Country boy

Country boy

David Graham believes he has walked away with the biggest prize from this year’s Big Brother .

He didn’t make it to the final eviction and he may not have won $500,000 but, for him, the prize was seeing his lover Sherif again -“ in front of 1.5 million television viewers. For him, it was the final part of a three-month coming-out process, experienced on national television.

It was as much for the nation’s psyche as for myself, he says. I wanted to show the broader community that anyone can be gay and also for those gays that don’t fit into the mould, that you do have something that you can identify with.

Easy-going, blokey, and a terrible dancer, Graham knows he’s not what the typical Australian television watcher thinks a gay man is like. That’s part of the reason he lasted so long, he believes.

People came on a journey with me because I didn’t confront them straight away, he says.

You know, like saying I’m gay and being all flamboyant and stereotypical. It wasn’t like I walked into the house and said, look at me, I’ve got a feather boa around my head.

And it wasn’t an act. Finally freed from the clutches of Big Brother and with his hunky lover Sherif by his side, David is heading back to his 5,000 acres in southern Queensland.

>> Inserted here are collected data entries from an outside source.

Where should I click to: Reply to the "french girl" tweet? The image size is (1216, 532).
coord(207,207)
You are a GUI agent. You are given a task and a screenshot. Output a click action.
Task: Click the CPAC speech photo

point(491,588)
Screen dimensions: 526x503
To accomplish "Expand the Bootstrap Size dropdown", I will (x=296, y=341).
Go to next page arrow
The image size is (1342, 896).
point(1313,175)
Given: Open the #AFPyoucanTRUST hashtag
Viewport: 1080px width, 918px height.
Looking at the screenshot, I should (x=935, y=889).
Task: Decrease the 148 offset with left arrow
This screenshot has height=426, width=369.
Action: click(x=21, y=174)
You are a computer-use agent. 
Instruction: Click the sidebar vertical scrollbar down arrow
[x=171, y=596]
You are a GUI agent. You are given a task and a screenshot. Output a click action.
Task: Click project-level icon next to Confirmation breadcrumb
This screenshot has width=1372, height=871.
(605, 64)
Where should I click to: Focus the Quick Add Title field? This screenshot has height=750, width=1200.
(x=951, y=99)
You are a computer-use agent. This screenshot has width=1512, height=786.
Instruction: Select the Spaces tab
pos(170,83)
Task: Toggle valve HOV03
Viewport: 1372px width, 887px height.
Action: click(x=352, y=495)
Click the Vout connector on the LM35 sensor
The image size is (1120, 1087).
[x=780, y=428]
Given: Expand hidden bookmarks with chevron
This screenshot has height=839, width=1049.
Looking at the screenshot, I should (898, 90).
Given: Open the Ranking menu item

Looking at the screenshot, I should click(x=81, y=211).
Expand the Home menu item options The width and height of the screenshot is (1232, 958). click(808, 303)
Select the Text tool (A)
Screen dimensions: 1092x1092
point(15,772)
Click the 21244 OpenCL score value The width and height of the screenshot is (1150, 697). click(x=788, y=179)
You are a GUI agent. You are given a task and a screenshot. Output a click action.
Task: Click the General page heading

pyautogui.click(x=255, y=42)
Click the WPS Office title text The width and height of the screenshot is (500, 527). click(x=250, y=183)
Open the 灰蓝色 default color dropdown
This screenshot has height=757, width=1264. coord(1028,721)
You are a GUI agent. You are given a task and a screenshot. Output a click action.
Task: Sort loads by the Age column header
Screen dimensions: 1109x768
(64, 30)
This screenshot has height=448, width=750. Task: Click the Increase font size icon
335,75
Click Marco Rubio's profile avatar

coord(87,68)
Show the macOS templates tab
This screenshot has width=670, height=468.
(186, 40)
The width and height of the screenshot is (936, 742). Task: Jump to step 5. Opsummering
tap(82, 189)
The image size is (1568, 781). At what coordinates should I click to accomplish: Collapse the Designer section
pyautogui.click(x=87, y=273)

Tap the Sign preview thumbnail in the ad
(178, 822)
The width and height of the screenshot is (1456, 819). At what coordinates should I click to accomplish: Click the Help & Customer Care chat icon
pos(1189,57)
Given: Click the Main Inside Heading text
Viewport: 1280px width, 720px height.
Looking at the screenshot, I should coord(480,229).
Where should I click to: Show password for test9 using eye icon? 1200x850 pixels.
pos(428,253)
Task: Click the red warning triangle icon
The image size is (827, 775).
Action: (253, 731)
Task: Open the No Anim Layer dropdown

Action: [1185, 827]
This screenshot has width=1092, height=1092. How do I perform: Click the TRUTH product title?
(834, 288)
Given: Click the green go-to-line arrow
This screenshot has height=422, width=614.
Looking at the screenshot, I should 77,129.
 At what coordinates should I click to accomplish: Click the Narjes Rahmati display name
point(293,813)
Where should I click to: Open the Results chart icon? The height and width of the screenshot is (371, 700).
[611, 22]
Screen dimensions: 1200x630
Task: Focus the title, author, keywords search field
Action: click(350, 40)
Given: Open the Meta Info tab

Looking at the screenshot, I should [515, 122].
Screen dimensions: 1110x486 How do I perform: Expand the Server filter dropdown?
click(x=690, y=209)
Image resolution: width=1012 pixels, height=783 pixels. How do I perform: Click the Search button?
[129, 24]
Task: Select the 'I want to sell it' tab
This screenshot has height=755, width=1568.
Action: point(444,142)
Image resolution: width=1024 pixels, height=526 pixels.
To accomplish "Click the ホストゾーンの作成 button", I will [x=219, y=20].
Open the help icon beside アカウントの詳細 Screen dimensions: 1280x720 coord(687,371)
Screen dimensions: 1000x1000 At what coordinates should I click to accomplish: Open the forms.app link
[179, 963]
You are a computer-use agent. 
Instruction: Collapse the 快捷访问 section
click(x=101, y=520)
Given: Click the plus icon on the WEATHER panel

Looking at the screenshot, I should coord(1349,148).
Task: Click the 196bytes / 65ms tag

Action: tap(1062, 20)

When we hugged it was an overwhelming clarification that this is the man that I want to be with, he said.

He’s also talking about increasing his involvement with the National Party, hoping to reform the organisation from within.

One of the biggest reasons I’m involved is if you want to change family policy you don’t start on the left, you start on the right and then by shifting the right to the left you shift the entire group of parties, he says.

It kind of makes sense that you push rather than pull because there’s no way you can pull staunchly conservative people, you’ve got to push them.